Питу эта кислая физиономия дипломата доставила маленькую радость, вроде аперитива к завтраку. С другой стороны, требование Вашингтона означало, что они там хоть и витают в облаках, но, по крайней мере, в своих мечтаниях последовательны. Пожалуй, впервые он вышел от посла в приличном настроении. Но сообщение, которое пришло ему сразу после этого разговора, вновь повергло разведчика в уныние. Лэнгли предлагал аккуратно стимулировать мусульманскую оппозицию к объединению и, более того, к решительным выступлениям. То есть Питу вменялось в обязанность заняться тем, что до сих пор входило в программу пакистанцев и англичан, но никак не американской разведки. Пит ничего не имел против чемоданов с двойным дном и одураченных высоколобых послов, однако он снова утерял в приходящей азбуке Морзе логическую нить. А потому, раскинув мозгами, решил пока ничего не делать. Вот так – ни-че-го. Отчего и рисковал теперь в наибольшей степени.
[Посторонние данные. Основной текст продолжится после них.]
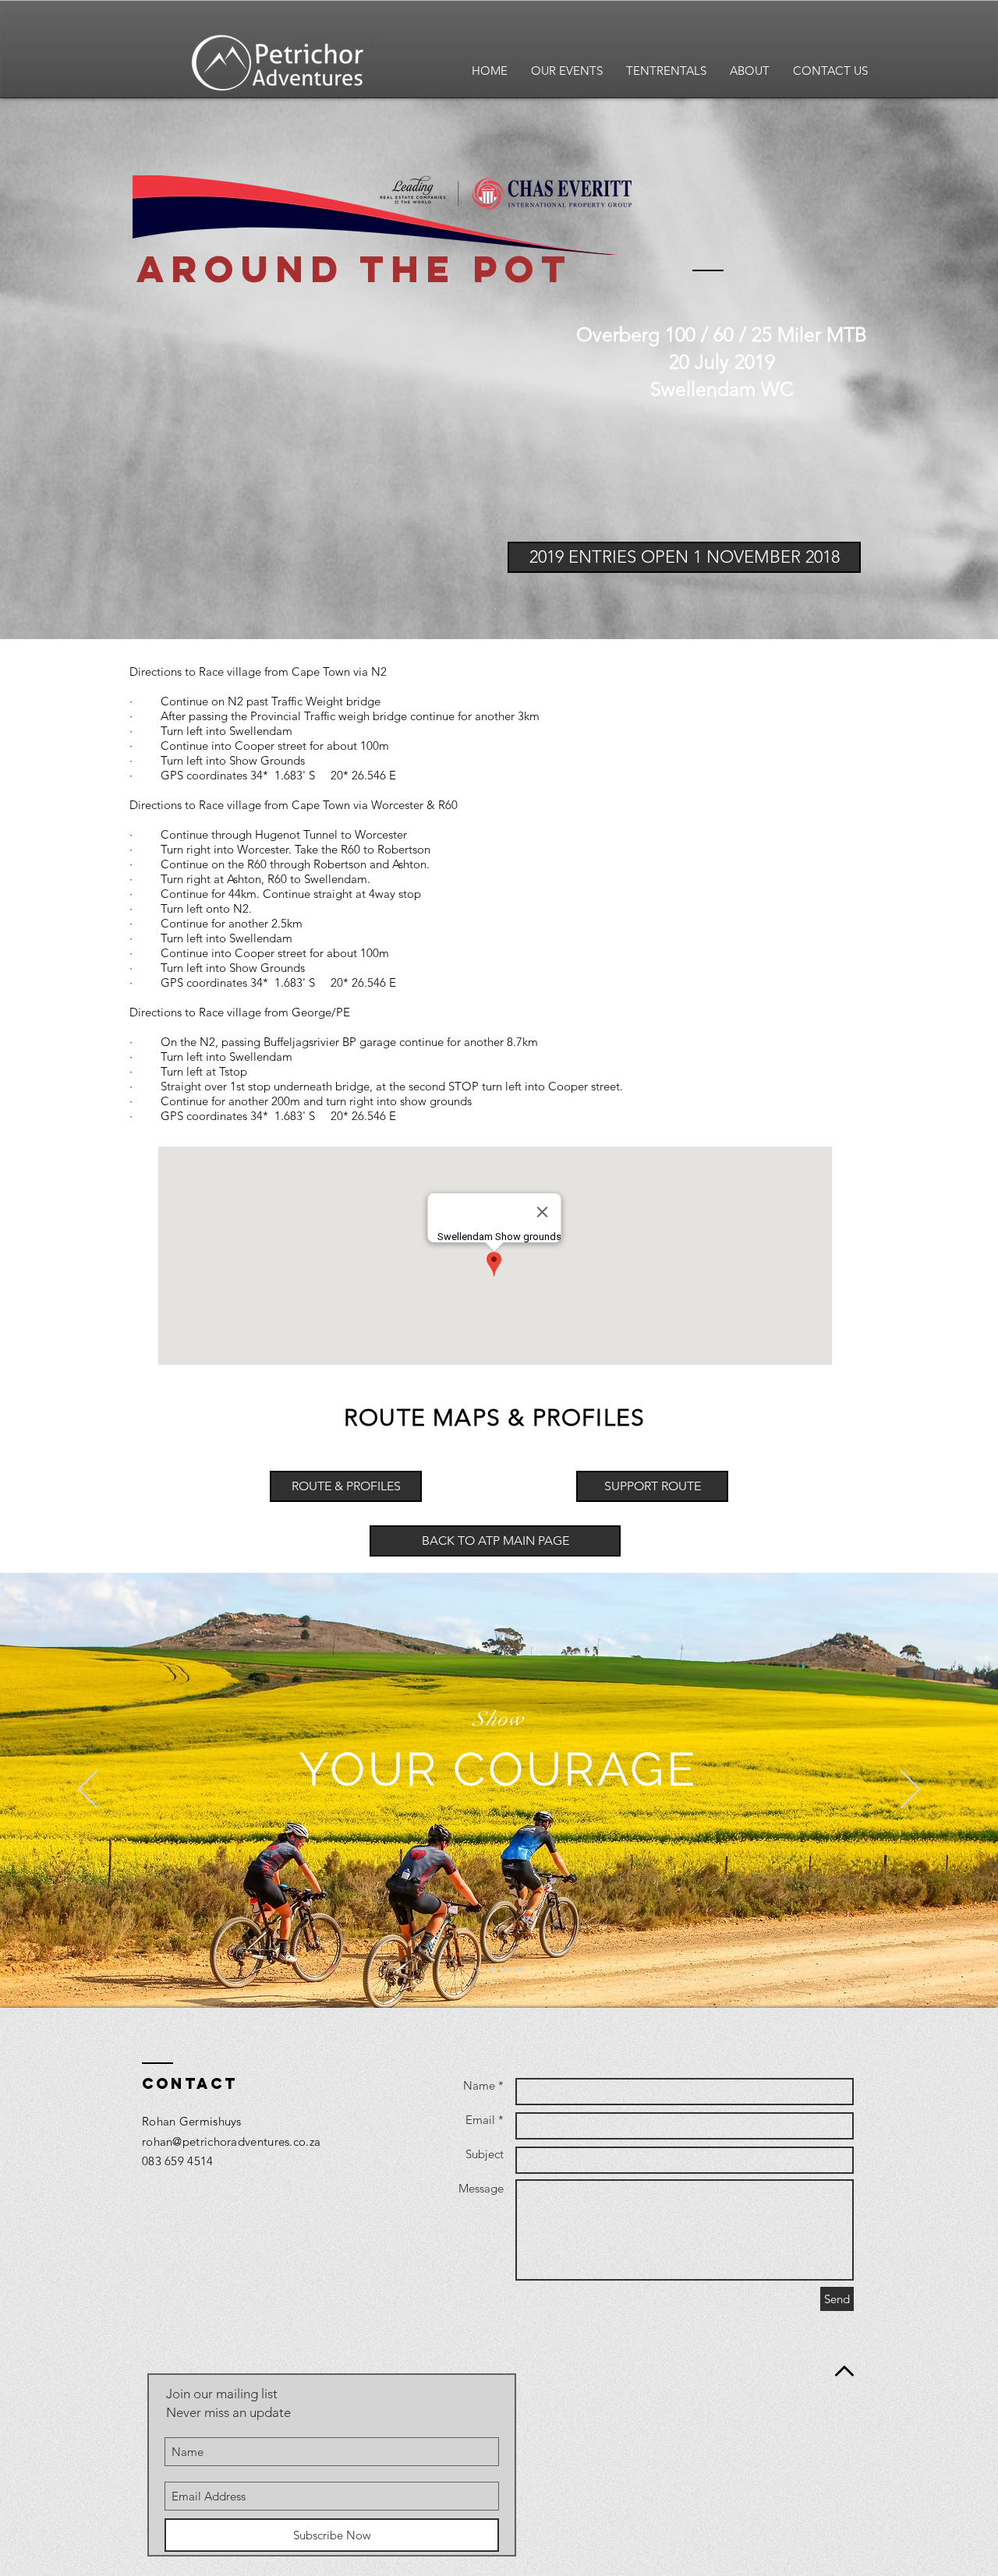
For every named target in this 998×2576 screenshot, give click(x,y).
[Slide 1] (478, 1968)
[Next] (910, 1790)
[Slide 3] (506, 1968)
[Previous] (87, 1790)
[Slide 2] (492, 1968)
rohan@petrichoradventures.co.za (231, 2141)
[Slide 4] (520, 1968)
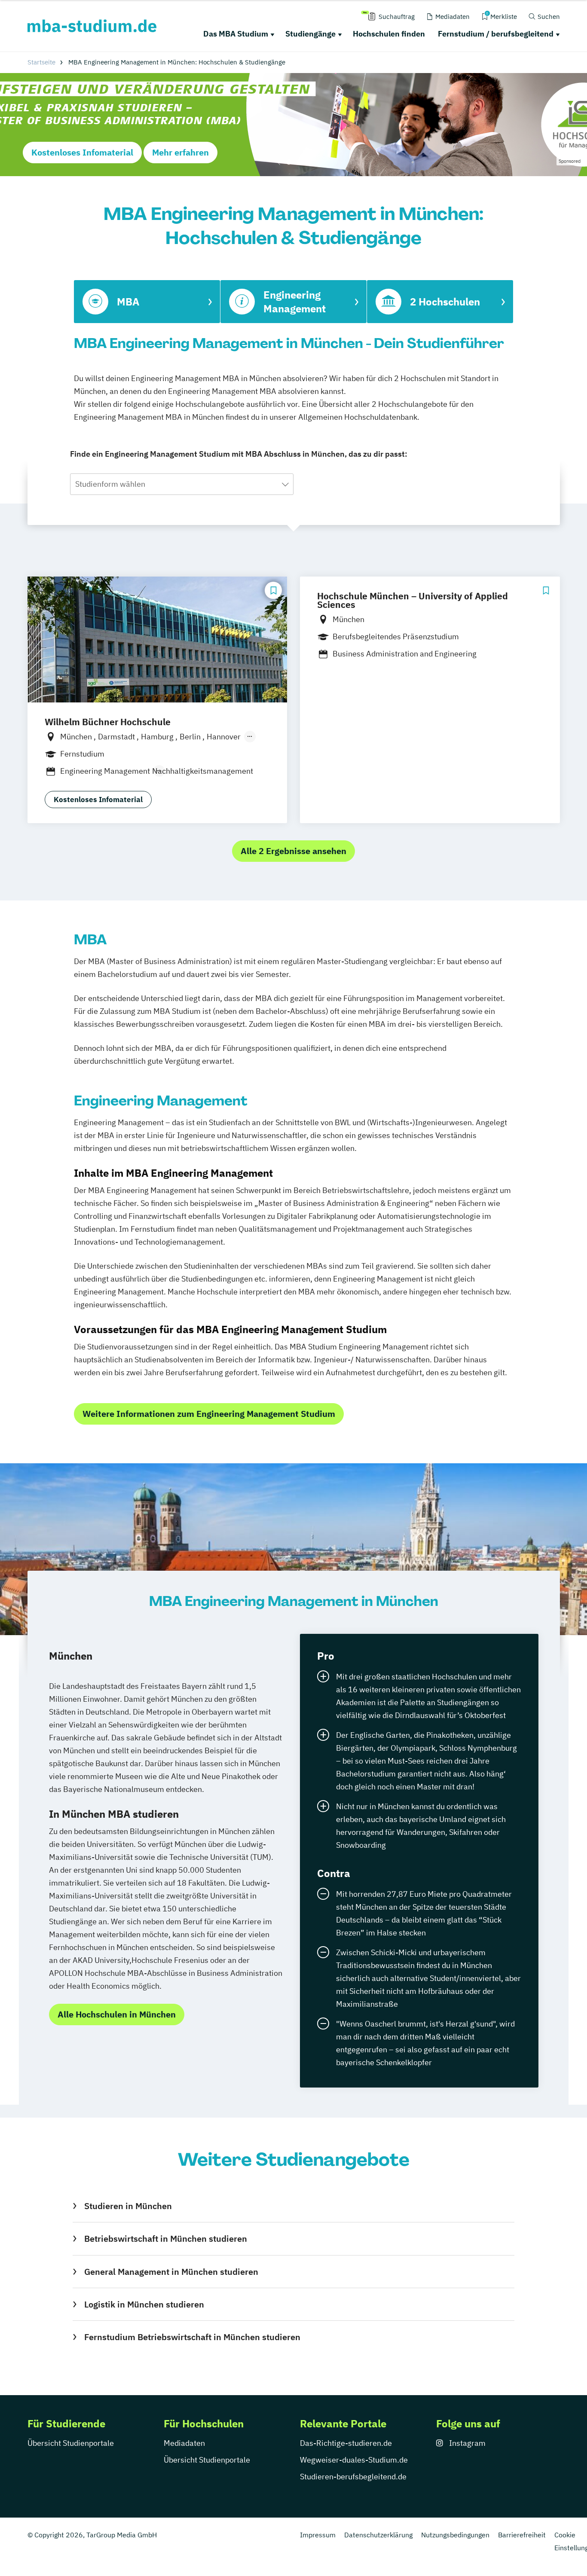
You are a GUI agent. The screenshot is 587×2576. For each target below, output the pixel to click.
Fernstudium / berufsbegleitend (495, 34)
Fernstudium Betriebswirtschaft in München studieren (192, 2337)
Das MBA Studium (235, 34)
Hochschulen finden (389, 34)
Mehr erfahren (180, 152)
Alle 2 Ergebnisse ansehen (293, 851)
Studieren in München (127, 2206)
– Господа офицеры, равняйсь, смирно! – заорал появившийся в дверях голый по пояс Вася Кошкин. Находящиеся во дворе люди на миг замерли и обернулись. Лишь один мужчина, сухой и жилистый, как старый вяз, остался глух к этой команде и с неожиданной силой метнул топор в прислоненную к камню толстую доску. Оружие, совершив в воздухе несколько оборотов, врезалось в деревяшку верхней частью топорища и отскочило на добрый метр.
– Хорош голосить! У нас из-за тебя, чудака, топоров не останется, – обрел слух человек-дерево и пошел за орудием труда.
– Ты возьми лучше саперную лопатку. Она хоть падает тише. А то скоро на твои гимнастики весь Кабул соберется смотреть, – откликнулся Кошкин, потирая голый живот, на котором широкой полосой багровел внушительный шрам.
– Да он уже битый час эту скамейку мучает. По родине скучает, – вставил слово полноватый, округлый дядька. Он говорил негромко, но голос его звучал из глубины чрева тоже округло и уверенно, столь же уверенно, как держалось сбитое тело на коротеньких кривых ногах. Не стоило удивляться, что товарищи называли его когда Михалычем, а когда и просто Топтыгиным.
– То-то я эту тоску по родине за версту слышу. Думал, вы где-то дровами разжились, решили в пионерский лагерь поиграть, костерок развести на Кабульщине… А тут мужичок с ноготок по родине, значит, тоскует.
– Иди попробуй, красавчик, – позвал насмешника человек-дерево.
Кошкин не спеша взял из его рук томагавк чисто российского образца, подкинул на ладони и опустил на землю.
– Нет, это для Голливуда штучка. Что я тебе, Джеймс Бонд? Дядька Долматов этой ерунде не учил. Вот в селе Кукуеве метать такое железо хорошо, особливо спьяну. В какого-нибудь ревнивца-механизатора пулять, нагонять с получки жути. А я человек городской, как в доброй песне поется. Я лучше так, по простому городскому обычаю… – Кошкин извлек нож и сделал короткое движение. Нож, распоров пространство, с глухим стуком вошел в доску на добрые два пальца.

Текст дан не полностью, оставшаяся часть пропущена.